The fourth relational statement is patients’ outcomes which is influenced by the nurses’ workplace social capital. “Patients’ outcomes” is a summary of two sub-concepts. First, a higher nurses' workplace social capital leads to a better quality and more efficient delivery of care [13, 15, 32]. Second, nurses’ self-report of patient safety also is indicative of the positive impacts of high nurses’ workplace social capital on patients’ outcomes [37].
The fifth relational statement is organizational outcomes which is influenced by nurses’ workplace social capital. Under the summary concept of “organizational outcomes” we have listed two distinct outcomes, better clinical risk management and improved unit effectiveness. Nurses’ workplace social capital is positively correlated with the betterment of clinical risk management [43, 44]; also, improved unit effectiveness, which has been defined as the capability of a unit to effectively and timely provide healthcare services, is positively correlated with the nurses’ workplace social capital [13].

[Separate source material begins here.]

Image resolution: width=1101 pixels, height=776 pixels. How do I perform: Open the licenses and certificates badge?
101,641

An integrated representation of the conceptual model
Finally, all the related concepts and relational statements were integrated into four “theoretical blocks” [6, 45] in our conceptual model (Fig. 1). This conceptual model illustrates the determinants, constitution and outcomes of nurses’ workplace social capital and specifies the relational statements among these concepts. Our conceptual model, with both graphic and narrative presentations, provides an updated and comprehensive information about nurses’ workplace social capital. The definitions of the main concepts in the synthesized conceptual model are presented in Table 1.

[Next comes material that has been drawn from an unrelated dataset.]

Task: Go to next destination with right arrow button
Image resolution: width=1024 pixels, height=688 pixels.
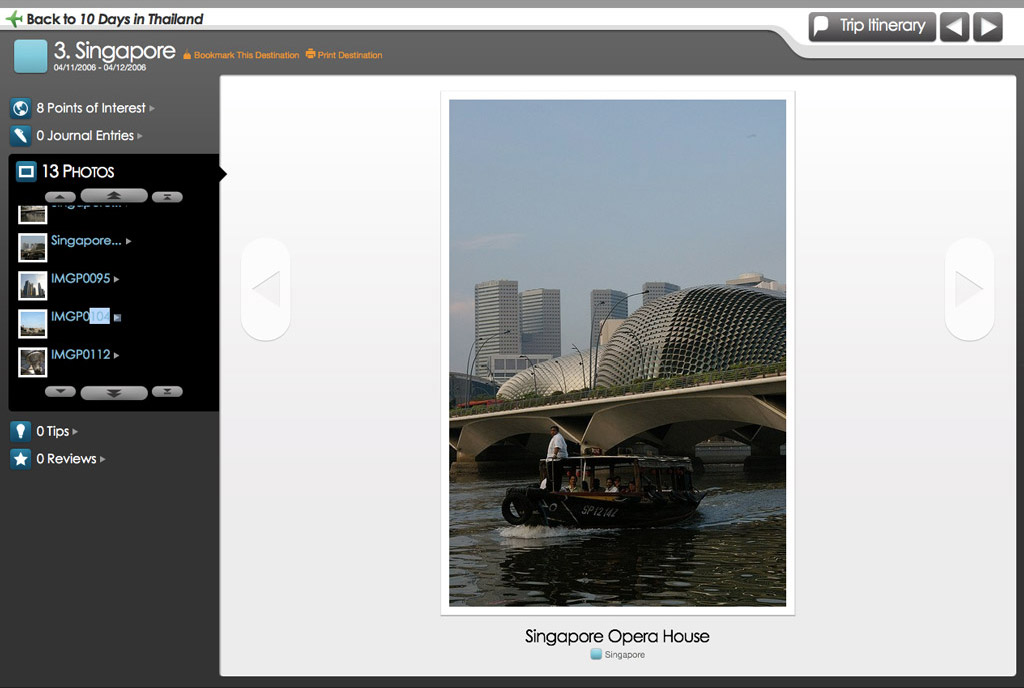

Nurses’ workplace social capital (Block 3) may be influenced by both organizational factors (Block 1) and nurses’ individual factors (Block 2). Organizational factors include leadership (transformational leadership, authentic leadership and leadership quality), nurse management, workplace activities (communication, daily visual management tool use, participatory workshops and group-based physical exercise) and hospital type. Nurses’ individual factors comprise the less general concepts of educational level, years of experience, years in current unit, work role, employment status and emotional intelligence. We also have demonstrated the interactions between these two categories of determinants, marked by a double arrow line in the model. These interactions are indicatives of the mutual supplementary effects of organizational factors and individual factors.
Eighteen variables were identified as the less general outcomes, which were classified under three themes: nurses’ outcomes, patients’ outcomes, and organizational outcomes (Block 4). The improvements in nurses’ workplace social capital can lead to 17 positive outcomes. However, the strengthening of bonding social capital may lead to social exclusion.
We have demonstrated the possible interactive relationships among these variables; we emphasize the term “possible” because most of the outcomes were identified from cross-sectional studies which have limitations in discerning the symmetry (direction) of a statement [25, 32, 38, 40, 44]. Future prospective studies can either support or refute our proposed model.